Renewing the appreciation of the grandeur and beauty of the priestly ministry, Pope says
A time destined to “this new radiance of the priesthood would not be pleasing to the ‘enemy’,” Benedict XVI said. He “would have rather preferred to see it disappear, so that God would ultimately be driven out of the world. And so it happened that, in this very year of joy for the sacrament of the priesthood, the sins of priests came to light—particularly the abuse of the little ones, in which the priesthood, whose task is to manifest God’s concern for our good, turns into its very opposite. We too insistently beg forgiveness from God and from the persons involved, while promising to do everything possible to ensure that such abuse will never occur again; and that in admitting men to priestly ministry and in their formation we will do everything we can to weigh the authenticity of their vocation and make every effort to accompany priests along their journey, so that the Lord will protect them and watch over them in troubled situations and amid life’s dangers. Had the Year for Priests been a glorification of our individual human performance, it would have been ruined by these events. But for us what happened was precisely the opposite: we grew in gratitude for God’s gift, a gift concealed in ‘earthen vessels’, which ever anew, even amid human weakness, makes his love concretely present in this world. So let us look upon all that happened as a summons to purification, as a task which we bring to the future and which makes us acknowledge and love all the more the great gift we have received from God.”

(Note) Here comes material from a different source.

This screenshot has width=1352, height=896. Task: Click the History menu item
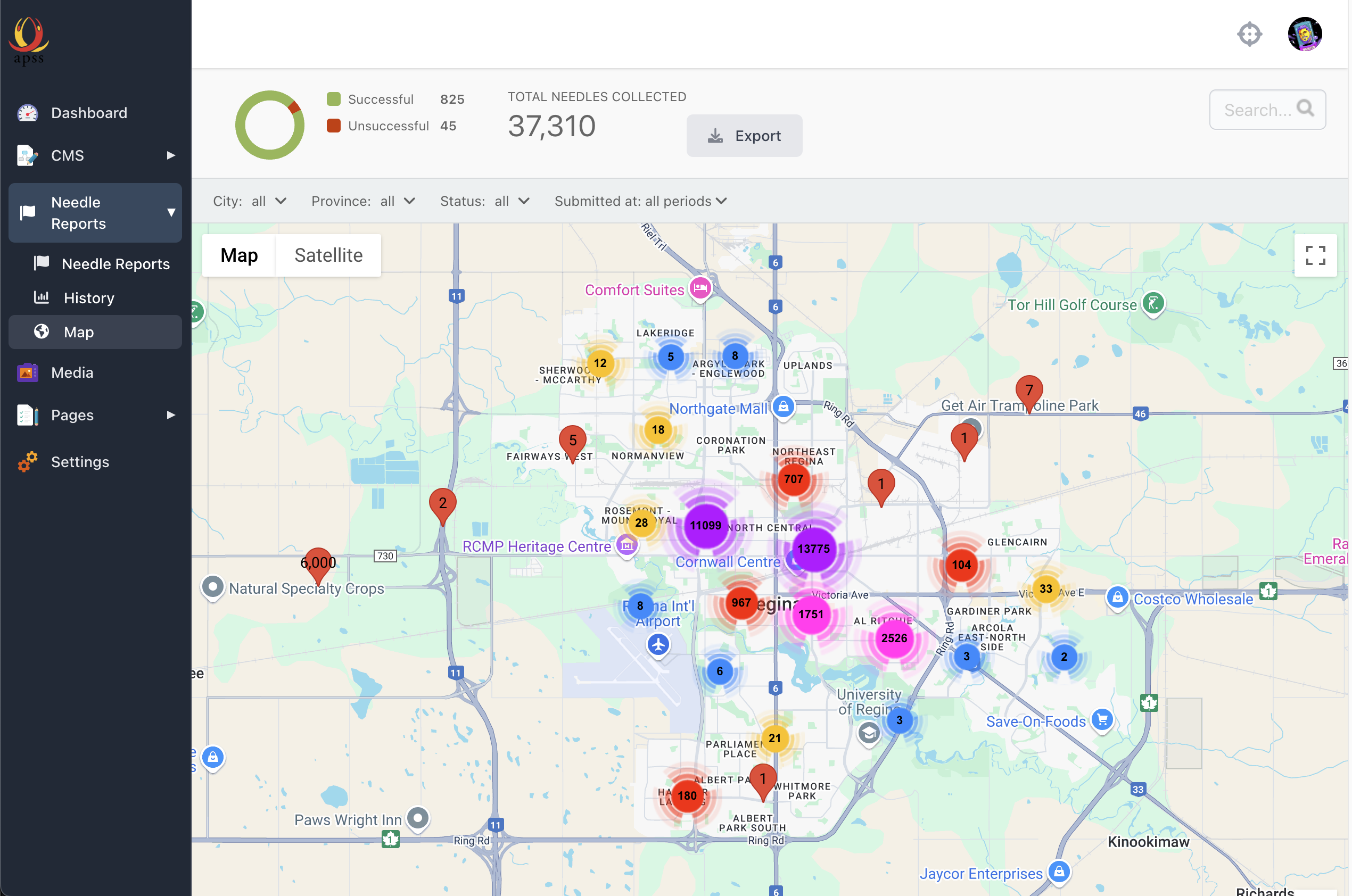tap(89, 297)
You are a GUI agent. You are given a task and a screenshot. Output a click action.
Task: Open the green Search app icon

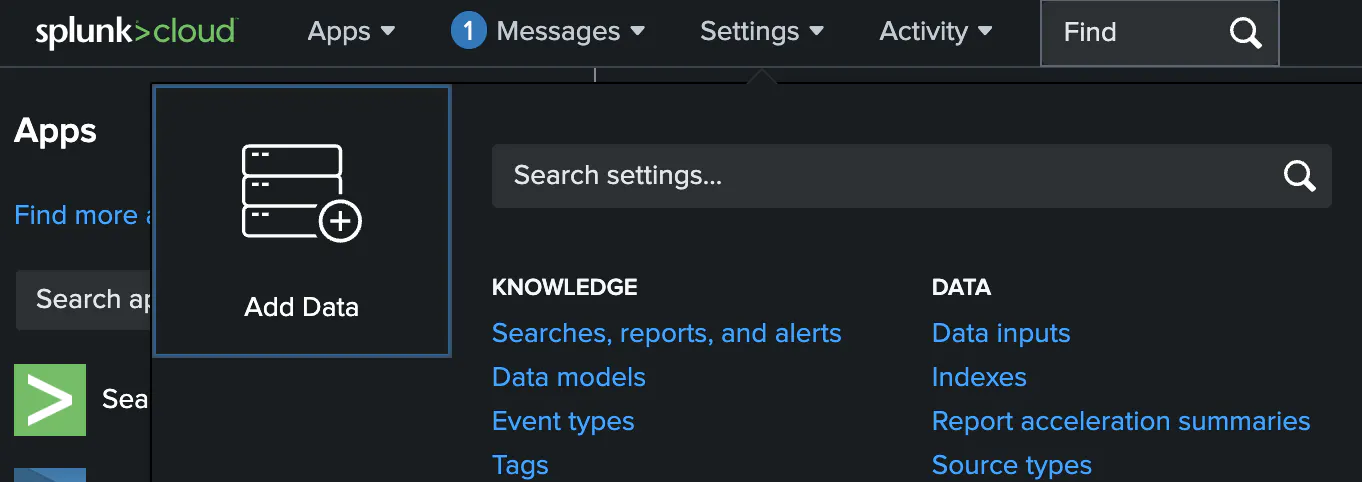pos(50,400)
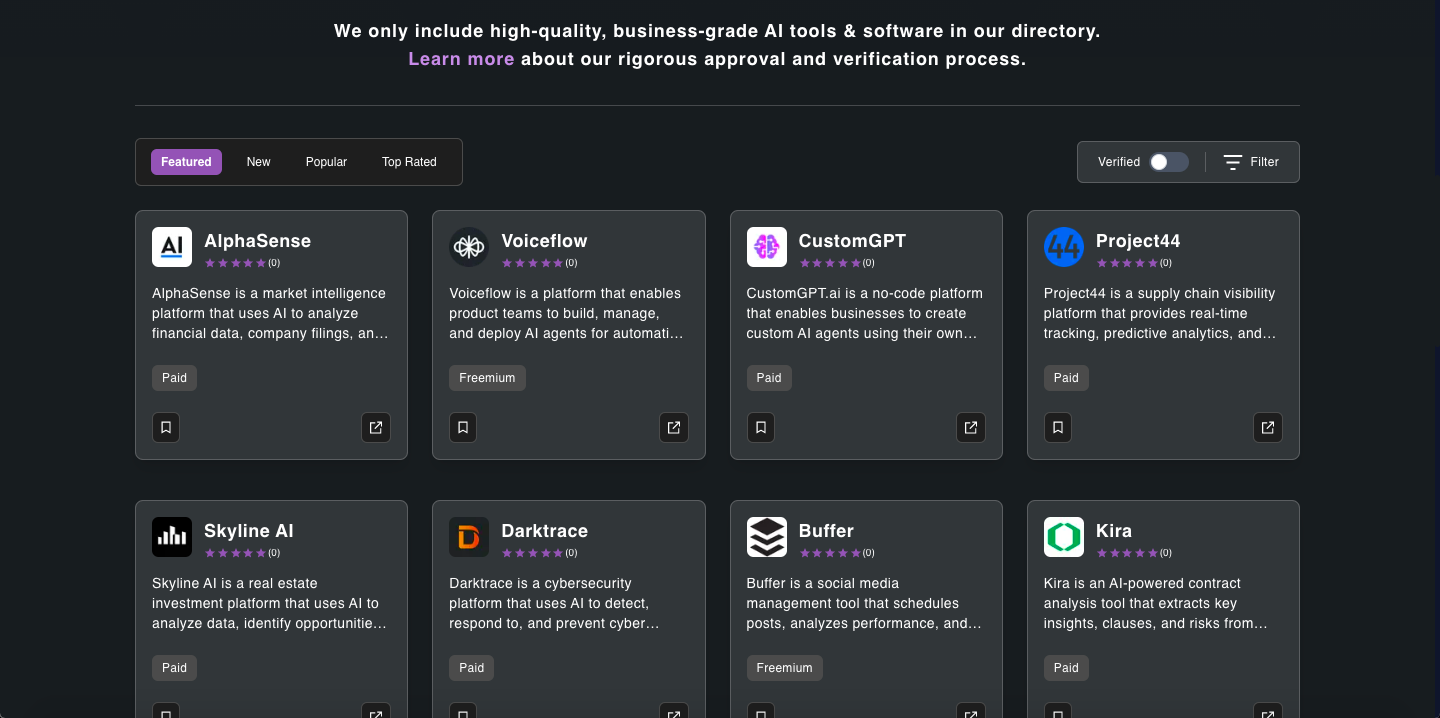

God uses these “earthen vessels”, these “poor men in order to be, through us, present to all men and women, and to act on their behalf.” Hence, “The priesthood, then, is not simply ‘office" but sacrament”. A “priest is not a mere office-holder, like those which every society needs in order to carry out certain functions. Instead, he does something which no human being can do of his own power”. His is a task that involves taking care of the flock assigned to him, as shepherd, including the use of the “rod” against “heresy” to prevent faith from being “twisted and chipped away, as if it were something that we ourselves had invented.”
“The world’s religions, as far as we can see, have always known that in the end there is only one God. But this God was distant. Evidently, he had abandoned the world to other powers and forces, to other divinities. It was with these that one had to deal. The one God was good, yet aloof. He was not dangerous, nor was he very helpful. Consequently, one didn’t need to worry about him. He did not lord it over us. Oddly, this kind of thinking re-emerged during the Enlightenment. There was still recognition that the world presupposes a Creator. Yet this God, after making the world, had evidently withdrawn from it. The world itself had a certain set of laws by which it ran, and God did not, could not, intervene in them. God was only a remote cause. Many perhaps did not even want God to look after them. They did not want God to get in the way.”
“But wherever God’s loving concern is perceived as getting in the way, human beings go awry. It is fine and consoling to know that there is someone who loves me and looks after me. But it is far more important that there is a God who knows me, loves me and is concerned about me. ‘I know my own and my own know me’ (Jn, 10:14), the Church says before the Gospel with the Lord’s words. God knows me, he is concerned about me. This thought should make us truly joyful. Let us allow it to penetrate the depths of our being. Then let us also realize what it means: God wants us, as priests, in one tiny moment of history, to share his concern about people. As priests, we want to be persons who share his concern for men and women, who take care of them and provide them with a concrete experience of God’s concern. Whatever the field of activity entrusted to him, the priest, with the Lord, ought to be able to say: ‘I know my sheep and mine know me’. ‘To know’, in the idiom of sacred Scripture, never refers to merely exterior knowledge, like the knowledge of someone’s telephone number. ‘Knowing’ means being inwardly close to another person. It means loving him or her. We should strive to "know" men and women as God does and for God’s sake; we should strive to walk with them along the path of friendship with God.”
“Our path as individuals will one day lead us into the valley of the shadow of death, where no one can accompany us. Yet he will be there. Christ himself descended into the dark night of death. Even there he will not abandon us. [. . .] When speaking of the darkest valley, we can also think of the dark valleys of temptation, discouragement and trial through which everyone has to pass. Even in these dark valleys of life, he is there. Lord, in the darkness of temptation, at the hour of dusk when all light seems to have died away, show me that you are there. Help us priests, so that we can remain beside the persons entrusted to us in these dark nights. So that we can show them your own light.”
Ultimately, this is a prayer Benedict XVI raises for the world’s priests. Before him, sprinkled with holy water, the 15,000 priests present in Saint Peter’s renewed the priestly pledges.
Again, the Pope placed the priests in Our Lady’s care, something he did last month in Fatima, concluding his address by urging those present in seven languages “to continue with renewed impetus on the path of sanctification in the sacred ministry that the Lord entrusted you.”